To be done ▸ Reproduce the records word for word, from the very first line down to and including the line that contains "(x=1256, y=775)".

** start **

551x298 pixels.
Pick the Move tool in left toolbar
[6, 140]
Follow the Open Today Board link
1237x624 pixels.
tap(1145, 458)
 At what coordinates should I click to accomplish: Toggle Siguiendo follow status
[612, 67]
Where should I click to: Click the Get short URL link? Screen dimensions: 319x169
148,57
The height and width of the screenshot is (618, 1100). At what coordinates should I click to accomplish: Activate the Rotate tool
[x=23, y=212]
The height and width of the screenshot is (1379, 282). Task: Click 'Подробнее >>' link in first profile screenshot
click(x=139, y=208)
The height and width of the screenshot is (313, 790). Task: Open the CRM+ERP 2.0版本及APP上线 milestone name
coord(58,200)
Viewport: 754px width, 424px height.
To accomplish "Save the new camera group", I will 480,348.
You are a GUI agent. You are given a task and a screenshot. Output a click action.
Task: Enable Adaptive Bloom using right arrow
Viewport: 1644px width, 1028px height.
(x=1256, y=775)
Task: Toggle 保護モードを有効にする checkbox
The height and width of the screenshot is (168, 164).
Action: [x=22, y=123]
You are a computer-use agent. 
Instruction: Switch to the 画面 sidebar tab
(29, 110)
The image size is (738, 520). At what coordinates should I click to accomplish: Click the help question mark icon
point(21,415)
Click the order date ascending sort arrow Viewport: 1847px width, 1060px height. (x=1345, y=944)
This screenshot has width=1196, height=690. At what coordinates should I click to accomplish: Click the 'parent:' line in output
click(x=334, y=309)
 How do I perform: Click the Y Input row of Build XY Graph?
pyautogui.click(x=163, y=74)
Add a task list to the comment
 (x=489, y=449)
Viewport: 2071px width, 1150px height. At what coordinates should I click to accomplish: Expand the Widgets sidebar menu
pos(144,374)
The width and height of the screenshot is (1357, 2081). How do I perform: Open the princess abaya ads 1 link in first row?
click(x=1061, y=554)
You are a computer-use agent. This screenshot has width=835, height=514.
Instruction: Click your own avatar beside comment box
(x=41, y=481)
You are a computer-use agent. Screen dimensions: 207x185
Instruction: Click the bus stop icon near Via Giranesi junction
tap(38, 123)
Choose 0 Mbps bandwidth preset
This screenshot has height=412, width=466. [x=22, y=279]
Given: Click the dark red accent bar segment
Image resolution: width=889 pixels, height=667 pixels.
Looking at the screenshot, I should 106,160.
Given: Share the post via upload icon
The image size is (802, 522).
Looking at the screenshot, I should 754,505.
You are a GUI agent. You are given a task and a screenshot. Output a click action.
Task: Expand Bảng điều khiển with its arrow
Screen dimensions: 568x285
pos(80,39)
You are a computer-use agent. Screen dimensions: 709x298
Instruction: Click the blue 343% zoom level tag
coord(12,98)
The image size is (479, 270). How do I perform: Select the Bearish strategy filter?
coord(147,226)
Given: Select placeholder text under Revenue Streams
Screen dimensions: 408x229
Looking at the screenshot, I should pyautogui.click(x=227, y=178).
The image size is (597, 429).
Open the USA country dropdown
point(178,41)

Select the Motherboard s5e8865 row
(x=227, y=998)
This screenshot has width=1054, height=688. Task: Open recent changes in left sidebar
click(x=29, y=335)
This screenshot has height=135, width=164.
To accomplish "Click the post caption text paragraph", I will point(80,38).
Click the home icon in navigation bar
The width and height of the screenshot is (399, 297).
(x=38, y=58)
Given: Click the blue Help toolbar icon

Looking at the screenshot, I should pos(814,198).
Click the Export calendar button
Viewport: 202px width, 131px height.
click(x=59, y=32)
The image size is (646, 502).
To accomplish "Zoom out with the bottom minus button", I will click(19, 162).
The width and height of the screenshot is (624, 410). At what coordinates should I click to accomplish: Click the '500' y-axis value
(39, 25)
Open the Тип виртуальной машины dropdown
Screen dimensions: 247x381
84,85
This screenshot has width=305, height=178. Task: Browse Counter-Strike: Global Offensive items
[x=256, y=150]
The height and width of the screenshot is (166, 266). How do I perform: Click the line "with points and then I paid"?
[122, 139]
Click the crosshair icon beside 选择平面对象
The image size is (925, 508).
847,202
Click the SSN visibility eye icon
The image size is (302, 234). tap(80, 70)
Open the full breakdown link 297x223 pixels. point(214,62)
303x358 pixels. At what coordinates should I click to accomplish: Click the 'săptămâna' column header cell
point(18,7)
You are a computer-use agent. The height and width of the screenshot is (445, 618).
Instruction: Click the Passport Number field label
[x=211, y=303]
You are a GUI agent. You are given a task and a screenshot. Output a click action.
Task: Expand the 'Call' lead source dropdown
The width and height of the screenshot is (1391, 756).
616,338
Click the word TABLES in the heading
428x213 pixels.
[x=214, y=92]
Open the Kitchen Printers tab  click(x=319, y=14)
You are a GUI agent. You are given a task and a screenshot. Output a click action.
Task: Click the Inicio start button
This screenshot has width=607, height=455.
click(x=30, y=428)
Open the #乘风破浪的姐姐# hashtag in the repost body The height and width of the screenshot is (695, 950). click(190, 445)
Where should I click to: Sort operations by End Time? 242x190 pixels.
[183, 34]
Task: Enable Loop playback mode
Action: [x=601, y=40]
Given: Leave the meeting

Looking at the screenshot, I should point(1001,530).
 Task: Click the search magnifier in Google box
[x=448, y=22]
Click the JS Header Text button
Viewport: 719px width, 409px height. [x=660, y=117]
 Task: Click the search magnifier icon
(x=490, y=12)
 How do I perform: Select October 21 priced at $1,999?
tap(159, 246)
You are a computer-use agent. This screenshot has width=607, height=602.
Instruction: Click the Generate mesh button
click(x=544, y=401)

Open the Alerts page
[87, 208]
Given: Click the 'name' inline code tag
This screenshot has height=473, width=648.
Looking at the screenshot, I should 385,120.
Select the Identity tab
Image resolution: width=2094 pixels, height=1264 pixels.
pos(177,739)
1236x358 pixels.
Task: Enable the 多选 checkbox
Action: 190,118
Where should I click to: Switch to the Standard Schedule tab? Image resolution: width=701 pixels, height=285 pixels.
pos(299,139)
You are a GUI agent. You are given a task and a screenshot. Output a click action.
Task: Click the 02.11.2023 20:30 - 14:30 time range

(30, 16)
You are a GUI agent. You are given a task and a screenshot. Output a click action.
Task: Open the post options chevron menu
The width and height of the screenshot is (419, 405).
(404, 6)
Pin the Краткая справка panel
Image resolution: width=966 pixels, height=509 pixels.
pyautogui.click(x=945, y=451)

** end **

Full solution ▸
551x298 pixels.
Pick the Move tool in left toolbar
[6, 140]
Follow the Open Today Board link
1237x624 pixels.
tap(1145, 458)
 At what coordinates should I click to accomplish: Toggle Siguiendo follow status
[612, 67]
Where should I click to: Click the Get short URL link? Screen dimensions: 319x169
148,57
The height and width of the screenshot is (618, 1100). At what coordinates should I click to accomplish: Activate the Rotate tool
[x=23, y=212]
The height and width of the screenshot is (1379, 282). Task: Click 'Подробнее >>' link in first profile screenshot
click(x=139, y=208)
The height and width of the screenshot is (313, 790). Task: Open the CRM+ERP 2.0版本及APP上线 milestone name
coord(58,200)
Viewport: 754px width, 424px height.
To accomplish "Save the new camera group", I will 480,348.
You are a GUI agent. You are given a task and a screenshot. Output a click action.
Task: Enable Adaptive Bloom using right arrow
Viewport: 1644px width, 1028px height.
(x=1256, y=775)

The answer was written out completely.